By Ashley Schaeffer Yildiz • Originally published on One Green Planet
We are what we eat. Every single thing we put into our mouths affects our body on a cellular level and has a huge impact on our physical and mental health, happiness, and well-being.
As the mother of two young children, I do everything in my power to take back from corporations the control we once had over what’s going into our family’s bodies. I relentlessly read ingredient labels, spend hours preparing wholesome meals in the kitchen every day and shop at the local farmer’s market (where 90 percent of the profit goes directly to the farmer versus the 10 percent they get from grocery store-bought items).
But this doesn’t even begin to address the root or scale of the problem. I can consistently use my pocketbook to try to protect my own family from the negative impacts of our broken food system but regardless of my own action, animal and workers’ rights abuses will continue on in the name of industrial food production. And our forests, water, and climate will continually be squandered to meet the world’s insatiable appetite for cheap meat and processed, packaged foods containing Conflict Palm Oil.
We’ve handed over one of the most important decisions for the health of our bodies and the planet – what to eat and how we produce it – to the people we can trust the least: food companies that exist for one sole reason: to make a profit.

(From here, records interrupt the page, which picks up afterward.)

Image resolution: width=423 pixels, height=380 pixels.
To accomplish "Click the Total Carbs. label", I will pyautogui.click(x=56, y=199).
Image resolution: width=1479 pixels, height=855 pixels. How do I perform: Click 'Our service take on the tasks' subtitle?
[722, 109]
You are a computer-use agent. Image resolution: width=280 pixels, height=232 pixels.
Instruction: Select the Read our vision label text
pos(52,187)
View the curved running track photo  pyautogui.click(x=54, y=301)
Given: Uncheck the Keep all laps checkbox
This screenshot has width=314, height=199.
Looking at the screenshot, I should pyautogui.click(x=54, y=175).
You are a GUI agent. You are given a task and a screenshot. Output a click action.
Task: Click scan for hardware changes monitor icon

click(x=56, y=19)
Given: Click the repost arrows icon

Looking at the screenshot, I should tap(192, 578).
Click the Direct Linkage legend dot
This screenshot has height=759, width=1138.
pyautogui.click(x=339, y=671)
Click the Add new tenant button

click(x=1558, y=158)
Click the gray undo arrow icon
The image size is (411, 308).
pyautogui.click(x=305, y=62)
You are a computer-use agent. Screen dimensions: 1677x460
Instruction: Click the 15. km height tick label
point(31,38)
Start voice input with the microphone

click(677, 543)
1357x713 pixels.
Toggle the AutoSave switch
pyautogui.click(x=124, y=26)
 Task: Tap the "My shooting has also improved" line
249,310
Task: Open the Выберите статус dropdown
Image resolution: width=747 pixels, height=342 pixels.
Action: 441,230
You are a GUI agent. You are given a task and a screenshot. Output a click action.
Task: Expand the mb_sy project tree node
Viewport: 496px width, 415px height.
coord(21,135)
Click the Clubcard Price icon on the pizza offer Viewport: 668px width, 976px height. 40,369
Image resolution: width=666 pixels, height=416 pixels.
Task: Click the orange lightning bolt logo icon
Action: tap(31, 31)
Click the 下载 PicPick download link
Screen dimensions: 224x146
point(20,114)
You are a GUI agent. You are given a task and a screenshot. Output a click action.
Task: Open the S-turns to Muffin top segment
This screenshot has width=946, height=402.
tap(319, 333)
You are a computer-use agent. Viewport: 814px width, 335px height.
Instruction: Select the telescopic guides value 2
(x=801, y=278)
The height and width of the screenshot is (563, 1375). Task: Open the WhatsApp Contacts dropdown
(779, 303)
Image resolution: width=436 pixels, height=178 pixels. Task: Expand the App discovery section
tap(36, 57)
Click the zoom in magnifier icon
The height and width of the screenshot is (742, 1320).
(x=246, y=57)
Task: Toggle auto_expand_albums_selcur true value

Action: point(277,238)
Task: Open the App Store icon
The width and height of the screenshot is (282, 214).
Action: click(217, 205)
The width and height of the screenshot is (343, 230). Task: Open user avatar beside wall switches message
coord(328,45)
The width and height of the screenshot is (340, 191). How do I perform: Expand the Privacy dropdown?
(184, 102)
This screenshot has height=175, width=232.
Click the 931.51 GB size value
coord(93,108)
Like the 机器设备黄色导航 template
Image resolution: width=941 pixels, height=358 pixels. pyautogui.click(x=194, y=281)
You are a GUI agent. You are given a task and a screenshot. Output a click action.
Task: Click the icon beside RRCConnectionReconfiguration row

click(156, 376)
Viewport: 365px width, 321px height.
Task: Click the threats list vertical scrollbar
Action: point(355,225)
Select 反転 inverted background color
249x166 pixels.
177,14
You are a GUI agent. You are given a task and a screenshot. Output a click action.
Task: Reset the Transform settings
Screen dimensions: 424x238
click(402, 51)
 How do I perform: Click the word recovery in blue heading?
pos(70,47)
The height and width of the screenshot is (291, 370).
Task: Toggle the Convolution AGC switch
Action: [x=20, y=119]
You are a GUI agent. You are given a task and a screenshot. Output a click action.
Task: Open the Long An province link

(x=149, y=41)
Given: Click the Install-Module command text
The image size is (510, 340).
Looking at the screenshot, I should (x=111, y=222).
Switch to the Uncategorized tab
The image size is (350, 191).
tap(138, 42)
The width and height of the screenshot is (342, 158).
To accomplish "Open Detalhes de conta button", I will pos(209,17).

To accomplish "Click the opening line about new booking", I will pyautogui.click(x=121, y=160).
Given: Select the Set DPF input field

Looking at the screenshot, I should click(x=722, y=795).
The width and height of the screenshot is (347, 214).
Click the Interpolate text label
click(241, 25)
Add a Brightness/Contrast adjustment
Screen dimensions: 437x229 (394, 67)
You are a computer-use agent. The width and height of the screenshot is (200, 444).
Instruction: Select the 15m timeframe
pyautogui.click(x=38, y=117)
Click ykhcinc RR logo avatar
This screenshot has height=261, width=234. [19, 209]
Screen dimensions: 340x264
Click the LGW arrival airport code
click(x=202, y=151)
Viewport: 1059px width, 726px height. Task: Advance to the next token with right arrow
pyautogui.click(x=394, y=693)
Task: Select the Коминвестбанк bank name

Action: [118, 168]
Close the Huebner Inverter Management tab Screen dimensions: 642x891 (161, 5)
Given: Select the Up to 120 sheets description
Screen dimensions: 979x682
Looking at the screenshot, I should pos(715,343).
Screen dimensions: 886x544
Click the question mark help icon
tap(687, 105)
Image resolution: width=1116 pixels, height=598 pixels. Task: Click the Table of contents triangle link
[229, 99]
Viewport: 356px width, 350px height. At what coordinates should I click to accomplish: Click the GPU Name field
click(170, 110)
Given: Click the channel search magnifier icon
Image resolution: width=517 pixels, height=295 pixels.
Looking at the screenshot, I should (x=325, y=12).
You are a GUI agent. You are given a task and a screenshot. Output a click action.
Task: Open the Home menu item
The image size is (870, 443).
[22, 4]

In other words, we will not solve the climate crisis, we will fail to address the global hunger and health epidemic, and we will continue to give corporations a dangerous amount of power over our daily lives until we can transform our food system.
To put things in perspective, GMOs and the intense use of pesticides in today’s food system are relatively new problems. The first commercially produced GMO products were marketed in 1994; in the past 20 years alone we’ve gone from zero to over 80 percent of our food containing GMOs in North America. In other words, our children are science experiments for the biotech industry.
Let’s face it. Our food system prioritizes corporate profit over the health of people and planet. With 99 percent of the animals produced for food in the U.S. confined in terribly inhumane, crowded industrial operations and a systemic reliance on GMOs and chemicals, getting cheap food to our plates has a bigger environmental price tag than ever before.
Let’s take a look at palm oil and factory farmed meat to grasp the ways in which our food system is headed down the wrong path.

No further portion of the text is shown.